オンラインブック せかい伝記図書館 巻末小伝
(19)

藤原鎌足(614-669)

藤原鎌足は、もとは中臣鎌足といいました。

聖徳太子が40歳だった614年に、大和国(奈良県)で生まれました。中臣氏は先祖から、朝廷の神のまつりをつかさどってきた家がらでした。

鎌足は、幼いころから学問にはげみ、19歳になると、中国の留学からもどってきた僧の旻のもとで、海のむこうの国ぐにのすぐれた文化を学び始めました。そして、政治についても新しい知識を深めていくうちに、日本の政治を正しく進めていくためには、そのころ天皇以上に権力をふりまわしていた蘇我氏をたおさなければならない、と考えるようになりました。

しかし、朝廷につかえてはいても自分の力だけでは、どうにもなりません。

「同じ考えをもつ身分の高い人と力をあわせなければだめだ。皇子の中大兄さまが立ちあがってくださればよいのだが」

鎌足は、かしこくて勇気のある中大兄皇子に近づくことを考えました。

やがて、皇子とことばをかわせる日がきました。

法興寺(飛鳥寺)という寺で、けまりの会が開かれた日のことです。皇子がまりをけったはずみに、くつがぬげてとんでしまいました。このとき、そのかたわらに鎌足がいたのです。

鎌足は、くつをひろうと、自分の名をなのりながら、皇子にさしだしました。すると心が通じあい、それからのちふたりは、いっしょに勉強しながら、蘇我氏を討つことを話しあうようになりました。これは『日本書紀』に書かれている話です。

「朝鮮からの使者がきたときに、蘇我入鹿を宮中で殺そう」

計画はできあがりました。
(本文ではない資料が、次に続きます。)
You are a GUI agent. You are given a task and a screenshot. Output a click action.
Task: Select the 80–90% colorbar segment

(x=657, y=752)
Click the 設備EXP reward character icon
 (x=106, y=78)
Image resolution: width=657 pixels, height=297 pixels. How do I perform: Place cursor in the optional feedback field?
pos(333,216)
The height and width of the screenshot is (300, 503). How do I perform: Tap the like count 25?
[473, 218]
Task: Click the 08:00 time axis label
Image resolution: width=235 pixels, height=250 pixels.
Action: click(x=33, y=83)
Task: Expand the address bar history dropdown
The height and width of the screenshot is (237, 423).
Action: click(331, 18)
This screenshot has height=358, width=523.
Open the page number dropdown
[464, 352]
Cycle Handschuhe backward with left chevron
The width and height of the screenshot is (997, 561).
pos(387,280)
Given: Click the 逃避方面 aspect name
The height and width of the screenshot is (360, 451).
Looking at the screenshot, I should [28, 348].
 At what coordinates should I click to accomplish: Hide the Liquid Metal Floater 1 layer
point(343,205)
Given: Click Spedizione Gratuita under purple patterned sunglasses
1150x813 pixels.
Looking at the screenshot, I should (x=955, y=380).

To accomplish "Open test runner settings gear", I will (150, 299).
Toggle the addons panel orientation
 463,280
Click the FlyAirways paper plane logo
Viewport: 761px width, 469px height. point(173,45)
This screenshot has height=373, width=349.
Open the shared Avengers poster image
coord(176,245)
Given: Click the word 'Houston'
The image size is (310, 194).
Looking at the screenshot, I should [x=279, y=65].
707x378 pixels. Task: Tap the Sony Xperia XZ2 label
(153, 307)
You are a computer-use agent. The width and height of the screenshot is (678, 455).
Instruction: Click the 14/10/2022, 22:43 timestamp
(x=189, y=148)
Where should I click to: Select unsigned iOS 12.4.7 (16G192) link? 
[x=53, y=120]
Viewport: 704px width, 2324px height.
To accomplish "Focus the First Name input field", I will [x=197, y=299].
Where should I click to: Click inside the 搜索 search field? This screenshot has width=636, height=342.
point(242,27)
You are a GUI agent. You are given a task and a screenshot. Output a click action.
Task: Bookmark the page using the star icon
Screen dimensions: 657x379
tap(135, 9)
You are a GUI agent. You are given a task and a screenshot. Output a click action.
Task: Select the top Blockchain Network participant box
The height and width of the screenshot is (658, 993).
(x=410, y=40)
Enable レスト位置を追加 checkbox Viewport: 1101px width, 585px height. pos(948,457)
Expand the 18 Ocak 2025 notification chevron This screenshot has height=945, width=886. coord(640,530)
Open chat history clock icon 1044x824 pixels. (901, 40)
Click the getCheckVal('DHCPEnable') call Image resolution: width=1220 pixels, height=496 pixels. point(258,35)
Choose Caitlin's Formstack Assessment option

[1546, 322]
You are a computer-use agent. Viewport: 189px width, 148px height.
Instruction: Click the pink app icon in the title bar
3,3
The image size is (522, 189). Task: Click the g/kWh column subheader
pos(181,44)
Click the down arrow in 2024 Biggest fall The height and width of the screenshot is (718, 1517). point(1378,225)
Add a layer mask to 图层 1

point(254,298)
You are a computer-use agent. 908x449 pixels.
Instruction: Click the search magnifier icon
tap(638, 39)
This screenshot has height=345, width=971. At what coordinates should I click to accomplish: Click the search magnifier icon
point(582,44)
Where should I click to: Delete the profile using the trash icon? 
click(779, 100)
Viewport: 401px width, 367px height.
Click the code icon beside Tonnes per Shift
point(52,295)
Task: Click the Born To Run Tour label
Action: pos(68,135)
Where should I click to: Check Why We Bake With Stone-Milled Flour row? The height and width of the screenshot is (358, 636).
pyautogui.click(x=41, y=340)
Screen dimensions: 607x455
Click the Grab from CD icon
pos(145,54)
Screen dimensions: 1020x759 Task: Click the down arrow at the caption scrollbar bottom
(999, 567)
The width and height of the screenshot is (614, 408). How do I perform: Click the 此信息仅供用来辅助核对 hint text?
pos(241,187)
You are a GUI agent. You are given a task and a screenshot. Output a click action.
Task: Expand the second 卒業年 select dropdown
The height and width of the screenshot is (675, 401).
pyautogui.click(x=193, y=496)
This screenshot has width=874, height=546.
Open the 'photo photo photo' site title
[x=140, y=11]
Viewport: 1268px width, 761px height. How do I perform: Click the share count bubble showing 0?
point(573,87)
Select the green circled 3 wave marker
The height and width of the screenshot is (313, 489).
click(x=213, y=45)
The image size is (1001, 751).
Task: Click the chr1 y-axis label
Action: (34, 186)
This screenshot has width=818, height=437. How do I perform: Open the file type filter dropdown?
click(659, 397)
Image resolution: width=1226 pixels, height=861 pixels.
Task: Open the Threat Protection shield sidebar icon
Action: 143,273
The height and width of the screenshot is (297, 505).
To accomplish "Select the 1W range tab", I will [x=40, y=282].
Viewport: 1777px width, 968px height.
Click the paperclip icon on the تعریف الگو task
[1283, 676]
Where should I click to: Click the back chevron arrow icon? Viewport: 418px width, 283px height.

そして、645年、ふだんはでてこないのに、朝鮮からの使者の、みやげものを受けとりにでてきた入鹿を、あっというまに討ちとってしまいました。

蘇我氏はほろび、鎌足は、斉明天皇の皇太子として国の政治を進めるようになった中大兄皇子を助けて、「大化の改新」に力をつくしました。鎌足は皇子よりも12歳上でしたが、ふたりは身分はちがっても、心のなかは兄弟のように結びついていたのかもしれません。

668年に皇子が天智天皇となったつぎの年に、鎌足は、天皇から大職冠という最高の位と藤原という姓をさずけられて、55歳の生涯を終わりました。日本の歴史の中で1000年以上もつづいた藤原氏は、このときに始まったのです。

鎌足はいま、奈良県桜井市の談山神社にまつられています。